The Unknown Treasure.

 
A Traveler one day called at a cottage to ask for a draft of water. Entering, he found the parents cursing and quarrelling, the children crouched in a corner, trembling; and wherever he looked he saw only marks of degradation and poverty. Greeting the inmates, he asked them, “Dear friends, why do you make your house like hell?”
“Ah, sir,” said the man, “you don’t know the life and trials of a poor man, when, do what you can, everything goes wrong.”
The stranger drank the water, and then said softly, as he noticed in a dark and dusty corner a Bible, “Dear friends, I know what would help you, if you could find it. There is a treasure concealed in your house. Search for it.”
At first the cottagers thought it a jest, but after a while they began to reflect. When the woman went out, therefore, to gather sticks, the man began to search, and even to dig, that he might find the treasure. When the man was away, the woman did the same. Still they found nothing; increasing poverty only brought more quarrels, discontent, and strife.
One day, as the woman was left alone, she was thinking upon the stranger’s word, when her eye fell on the old Bible. It was a gift from her mother, but since her death had been long unheeded and unused.
A strange foreboding seized her mind. Could it be this that the stranger meant? She took it from the shelf, and found the verse inscribed on the title-page, in her mother’s handwriting— “The law of Thy mouth is better unto me than thousands of gold and silver.” It cut her to the heart. “Ah!” thought she, “this is the treasure, then, that we have been seeking.” How fast her tears fell upon the leaves!
From that time she react the Bible every day, and prayed, and taught the children to pray; but without her husband’s knowledge. One day he came home, as usual, quarrelling, and in a rage. Instead of meeting his angry words with angry replies, she spoke to him kindly and with gentleness. “Husband,” she said, “we have sinned grievously. We have ourselves to blame for all our misery, and we must now lead a different life.” He looked amazed. “What do you say?” was his exclamation. She brought the old Bible, and, sobbing cried, “There is the treasure. See, I have found it!”
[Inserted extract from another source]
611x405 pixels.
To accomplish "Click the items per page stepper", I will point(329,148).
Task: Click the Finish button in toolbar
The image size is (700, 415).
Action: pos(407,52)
The husband’s heart was moved. She read to him of the Lord Jesus and of His love. Next day she read, and again and again, while he sat with the children round her, thoughtful and attentive.
Time passed on and after a year, the stranger returned that way. Seeing the cottage, he remembered the circumstances of his visit, and thought he would call and see his old friends again. He did so, but he would scarcely have known the place; it was so clean, so neat, so well ordered. He opened the door, and, at first thought he was mistaken, for the inmates came to meet him so kindly, with the peace of God beaming upon their faces. “How are you, my friends?” said he. Then they knew the stranger, and for some time they could not speak.
“Thank you, thank you, sir; we have found your treasure. Now the blessing of God dwells in our house—His peace in our hearts!” So said they; and their entire condition, and the happy faces of their children, declared the same more plainly.